Copy each line below exactly.

--------------------

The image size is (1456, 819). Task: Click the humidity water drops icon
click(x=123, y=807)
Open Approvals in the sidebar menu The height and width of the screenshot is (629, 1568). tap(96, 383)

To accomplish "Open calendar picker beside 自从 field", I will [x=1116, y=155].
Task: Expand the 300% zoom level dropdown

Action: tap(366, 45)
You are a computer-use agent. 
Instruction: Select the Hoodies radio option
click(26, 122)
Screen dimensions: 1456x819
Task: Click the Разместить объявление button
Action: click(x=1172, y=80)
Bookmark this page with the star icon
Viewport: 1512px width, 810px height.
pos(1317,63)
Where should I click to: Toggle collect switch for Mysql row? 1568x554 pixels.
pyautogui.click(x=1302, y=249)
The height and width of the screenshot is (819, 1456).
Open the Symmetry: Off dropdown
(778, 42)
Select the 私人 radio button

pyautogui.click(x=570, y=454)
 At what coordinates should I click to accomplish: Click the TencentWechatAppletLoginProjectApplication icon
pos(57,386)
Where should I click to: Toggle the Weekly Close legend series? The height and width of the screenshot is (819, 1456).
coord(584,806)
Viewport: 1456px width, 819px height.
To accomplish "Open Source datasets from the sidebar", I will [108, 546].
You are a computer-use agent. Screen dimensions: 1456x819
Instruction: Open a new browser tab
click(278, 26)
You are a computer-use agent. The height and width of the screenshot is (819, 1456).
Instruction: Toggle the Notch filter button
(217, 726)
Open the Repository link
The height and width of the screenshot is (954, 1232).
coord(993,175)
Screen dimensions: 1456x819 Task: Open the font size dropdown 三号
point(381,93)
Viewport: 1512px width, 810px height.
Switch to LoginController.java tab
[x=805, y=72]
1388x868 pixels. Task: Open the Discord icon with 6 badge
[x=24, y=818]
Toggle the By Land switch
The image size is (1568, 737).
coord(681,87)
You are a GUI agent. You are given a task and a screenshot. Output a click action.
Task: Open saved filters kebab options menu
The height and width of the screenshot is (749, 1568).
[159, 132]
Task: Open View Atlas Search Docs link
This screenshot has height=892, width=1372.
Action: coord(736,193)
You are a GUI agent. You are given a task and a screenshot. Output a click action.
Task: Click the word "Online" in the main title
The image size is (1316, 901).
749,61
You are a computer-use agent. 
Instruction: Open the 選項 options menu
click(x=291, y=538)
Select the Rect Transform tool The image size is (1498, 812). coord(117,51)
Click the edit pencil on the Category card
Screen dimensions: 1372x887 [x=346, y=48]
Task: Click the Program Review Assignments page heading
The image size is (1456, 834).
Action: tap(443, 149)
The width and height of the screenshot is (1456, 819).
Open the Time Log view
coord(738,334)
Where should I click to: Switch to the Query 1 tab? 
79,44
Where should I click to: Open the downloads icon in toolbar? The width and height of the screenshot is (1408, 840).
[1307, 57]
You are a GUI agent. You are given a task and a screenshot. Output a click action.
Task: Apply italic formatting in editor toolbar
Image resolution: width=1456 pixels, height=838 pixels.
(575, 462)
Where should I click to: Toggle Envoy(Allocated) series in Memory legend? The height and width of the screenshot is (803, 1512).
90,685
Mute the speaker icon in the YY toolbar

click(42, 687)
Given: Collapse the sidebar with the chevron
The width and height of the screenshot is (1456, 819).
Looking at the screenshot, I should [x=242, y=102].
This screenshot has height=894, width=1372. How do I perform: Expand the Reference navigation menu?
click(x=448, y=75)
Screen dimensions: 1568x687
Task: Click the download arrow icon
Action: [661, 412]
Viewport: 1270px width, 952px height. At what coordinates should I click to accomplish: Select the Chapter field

--------------------

= Answer space =
The image size is (1456, 819). Task: Click the humidity water drops icon
click(x=123, y=807)
Open Approvals in the sidebar menu The height and width of the screenshot is (629, 1568). tap(96, 383)

To accomplish "Open calendar picker beside 自从 field", I will [x=1116, y=155].
Task: Expand the 300% zoom level dropdown

Action: tap(366, 45)
You are a computer-use agent. 
Instruction: Select the Hoodies radio option
click(26, 122)
Screen dimensions: 1456x819
Task: Click the Разместить объявление button
Action: click(x=1172, y=80)
Bookmark this page with the star icon
Viewport: 1512px width, 810px height.
pos(1317,63)
Where should I click to: Toggle collect switch for Mysql row? 1568x554 pixels.
pyautogui.click(x=1302, y=249)
The height and width of the screenshot is (819, 1456).
Open the Symmetry: Off dropdown
(778, 42)
Select the 私人 radio button

pyautogui.click(x=570, y=454)
 At what coordinates should I click to accomplish: Click the TencentWechatAppletLoginProjectApplication icon
pos(57,386)
Where should I click to: Toggle the Weekly Close legend series? The height and width of the screenshot is (819, 1456).
coord(584,806)
Viewport: 1456px width, 819px height.
To accomplish "Open Source datasets from the sidebar", I will [108, 546].
You are a computer-use agent. Screen dimensions: 1456x819
Instruction: Open a new browser tab
click(278, 26)
You are a computer-use agent. The height and width of the screenshot is (819, 1456).
Instruction: Toggle the Notch filter button
(217, 726)
Open the Repository link
The height and width of the screenshot is (954, 1232).
coord(993,175)
Screen dimensions: 1456x819 Task: Open the font size dropdown 三号
point(381,93)
Viewport: 1512px width, 810px height.
Switch to LoginController.java tab
[x=805, y=72]
1388x868 pixels. Task: Open the Discord icon with 6 badge
[x=24, y=818]
Toggle the By Land switch
The image size is (1568, 737).
coord(681,87)
You are a GUI agent. You are given a task and a screenshot. Output a click action.
Task: Open saved filters kebab options menu
The height and width of the screenshot is (749, 1568).
[159, 132]
Task: Open View Atlas Search Docs link
This screenshot has height=892, width=1372.
Action: coord(736,193)
You are a GUI agent. You are given a task and a screenshot. Output a click action.
Task: Click the word "Online" in the main title
The image size is (1316, 901).
749,61
You are a computer-use agent. 
Instruction: Open the 選項 options menu
click(x=291, y=538)
Select the Rect Transform tool The image size is (1498, 812). coord(117,51)
Click the edit pencil on the Category card
Screen dimensions: 1372x887 [x=346, y=48]
Task: Click the Program Review Assignments page heading
The image size is (1456, 834).
Action: tap(443, 149)
The width and height of the screenshot is (1456, 819).
Open the Time Log view
coord(738,334)
Where should I click to: Switch to the Query 1 tab? 
79,44
Where should I click to: Open the downloads icon in toolbar? The width and height of the screenshot is (1408, 840).
[1307, 57]
You are a GUI agent. You are given a task and a screenshot. Output a click action.
Task: Apply italic formatting in editor toolbar
Image resolution: width=1456 pixels, height=838 pixels.
(575, 462)
Where should I click to: Toggle Envoy(Allocated) series in Memory legend? The height and width of the screenshot is (803, 1512).
90,685
Mute the speaker icon in the YY toolbar

click(42, 687)
Given: Collapse the sidebar with the chevron
The width and height of the screenshot is (1456, 819).
Looking at the screenshot, I should [x=242, y=102].
This screenshot has height=894, width=1372. How do I perform: Expand the Reference navigation menu?
click(x=448, y=75)
Screen dimensions: 1568x687
Task: Click the download arrow icon
Action: [661, 412]
Viewport: 1270px width, 952px height. At what coordinates should I click to accomplish: Select the Chapter field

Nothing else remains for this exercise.